Senators getting votes for their all-around play

Sporting News, The, March 8, 1999 by Larry Wigge

Through last Sunday's games. The NHL Power Poll is determined by TSN hockey editors.

RELATED ARTICLE: Devilish dissension

Don't look now, but one of the Senator's biggest rivals in the Eastern Conference is having trouble in the locker room. The Devils, known for their great defense even when they were scoring goals earlier this season, have fallen to 11th in the league on defense--and defenseman Ken Daneyko and center Bobby Carpenter aired some of their dirty laundry.

"Some people have asked why the defenseman are no longer pinching to help the offense," Daneyko says. "Because when we do, we get caught. The forwards aren't there to back us up."

Says Carpenter, "Maybe they're just pinching at the wrong times. If we get caught 2-on-1, it's the defenseman's mistake. If we get caught 3-on-2, it the forward's mistake."

Meanwhile, the Flyers, the Senators' other main competition, were left wondering how they went 16-1-7 from December 12 through February 6 but in their next nine games were 2-6-1, including an embarrassing 4-1 loss to the lowly Lightning.

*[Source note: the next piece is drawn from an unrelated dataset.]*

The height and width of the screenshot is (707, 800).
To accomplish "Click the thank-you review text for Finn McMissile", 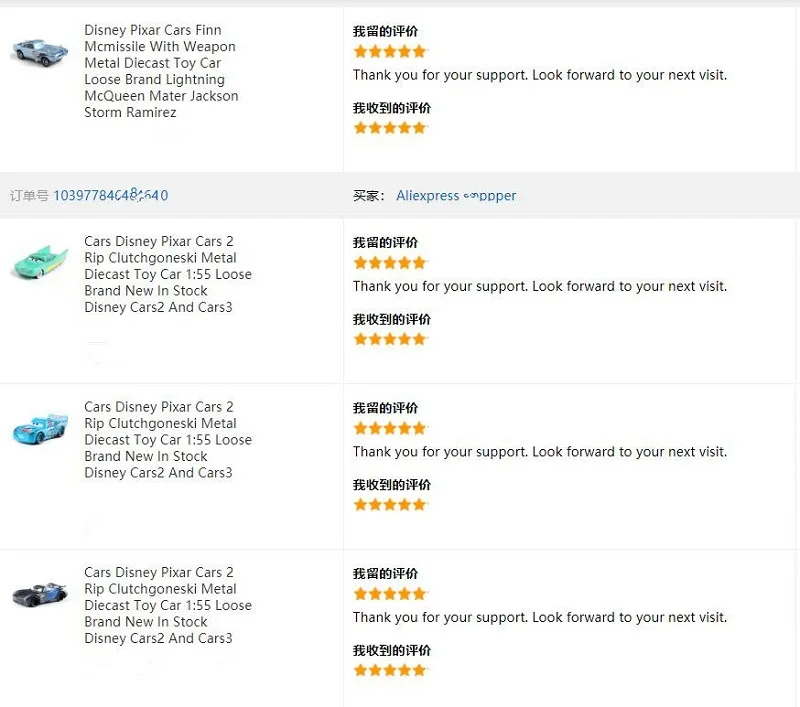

"The Flyers and Devils don't have the most mobile defense," Lightning coach Jacques Demers says. "They prefer to stay back and bang you. If you can put pressure on their defense, a quick transition team can beat either of them."

--L.W.

RELATED ARTICLE: The book on ... Fredrick Olausson

Mighty Ducks, Defenseman 6-0/198

If you turn back the clock a decade you would find defenseman in Winnipeg who would score 20 goals in the 1991-92 season and average 55 points in a five-year period. But that hard-shooting blue liner began coasting and was nearly booed out of Manitoba.

Now, at 32, Olausson is making a comeback. With 44 points through last Saturday, he's a threat to lead all NHL defensemen in points. Earlier this season, he became the 36th--and only the second non-North American--defensemen to score 500 career points.

This resurgence almost didn't happen. While his new teammates were in training camp in September, Olausson, who had been signed away from Pittsburgh as a free agent, was undergoing tests for an enlarged spleen. "I wasn't ready to retire, but the doctors thought I might have to have my spleen removed, and that would have meant my career was probably over."

After getting the OK for the start of the season, Olausson finally went on the offensive on December 11. In his next 24 games, he produced 10 goals and 14 assists--and got the Mighty Ducks into playoff contention by moving the puck up the ice and firing his hard slap shot from the point opposite Paul Kariya on the power play. "When we were in Winnipeg together, the fans either loved him for his wicked shot or they hated him for his subdued play," teammate Teemu Selanne says. "Now he's our plus-minus leader."

Three years removed from being sent to the scrap heap by Oilers G.M. Glen Sather, Olausson, has changed a lot of minds this season. Says Sather, "Freddie looks like he's finally found those skills we always thought he had but couldn't extract in Edmonton."